The statement is a strong one.
“The State of New Jersey didn’t give its municipal investors a fair shake, withholding and misrepresenting pertinent information about its financial situation.”
So said Robert Khuzami, director of the division of enforcement at The Securities and Exchange Commission. The occasion: the watchdog agency for the first time charged one of the 50 states with violations of federal securities laws.
New Jersey agreed to settle the case, without admitting or denying the SEC claims.
The penalty to New Jersey for selling more than $26 billion (with a b) tax-free bonds in 79 separate offerings in a six-year period ending in April 2007 while allegedly omitting or misrepresenting some material facts about New Jersey’s finances: agreeing to “cease and desist” from future violations of specific securities statutes.
The remedy for all the investors who bought municipal securities from New Jersey in 79 separate offerings during six years and were, according to the SEC, left in the dark about some crucial state pension underfunding: nothing that can be found in the SEC press release or in the SEC’s order.
No individuals who were employed by the state of New Jersey from April 2001 to April 2007, when these misdeeds allegedly took place, are named in the SEC documents.
Specifically, New Jersey “misrepresented and failed to disclose material information regarding its under funding of New Jersey’s two largest pension plans …” the SEC said.
New Jersey “created the fiscal illusion” the pension pools were being adequately funded when, in fact, the state couldn’t make those needed contributions “without raising taxes or cutting other services, or otherwise impacting the budget,” the SEC said.
In other words, during all those 79 offerings New Jersey gave a more favororable impression of its fiscal fortunes than was warranted.

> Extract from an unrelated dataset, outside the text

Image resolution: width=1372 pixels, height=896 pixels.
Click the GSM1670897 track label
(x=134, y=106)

It’s hard to imagine anything more relevant to an investor in a state’s municipal bonds than accurate information about the state’s fiscal situation.
The dry legal language of the SEC doesn’t mask the allegedly shocking lack of proper procedures to bring a bond to market during this period in New Jersey.

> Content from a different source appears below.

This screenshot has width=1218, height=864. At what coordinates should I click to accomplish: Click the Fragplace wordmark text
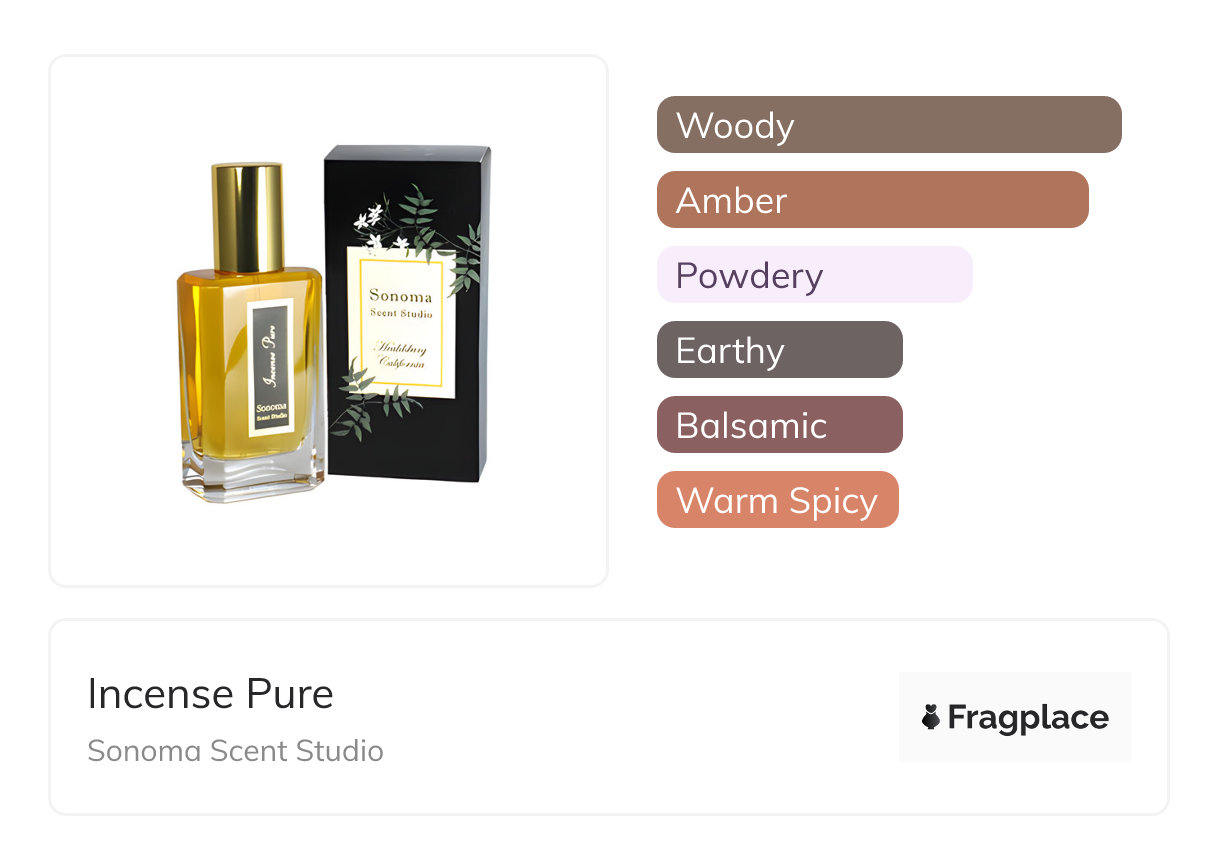pyautogui.click(x=1028, y=718)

“Prior to the release of an official statement, the State Treasurer, or his designee, signed a Rule 10b-5 certification, certifying that the official statement did not contain any material misrepresentations or omissions,” the SEC said. “During the relevant time period, the Treasurers did not read official statements and relied on their staff to ensure the accuracy of information contained in the documents.”

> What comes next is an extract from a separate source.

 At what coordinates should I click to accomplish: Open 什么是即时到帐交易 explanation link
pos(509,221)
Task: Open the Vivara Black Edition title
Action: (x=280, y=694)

If that were not enough, the SEC continued, New Jersey’s Treasury “had no written policies or procedures relating to the review or update of bond offering documents. In addition, Treasury did not provide training to its employees concenrrning the State’s disclosure obligations…”
Since 2007, the SEC said New Jersey has improved, hiring expert lawyers and reviewing and enhancing its disclosure processes and training.
It’s hard to imagine that fact, or the state’s agreement to “cease and desist,” will provide much comfort to the individuals who bought New Jersey’s tax-free bonds in those six years.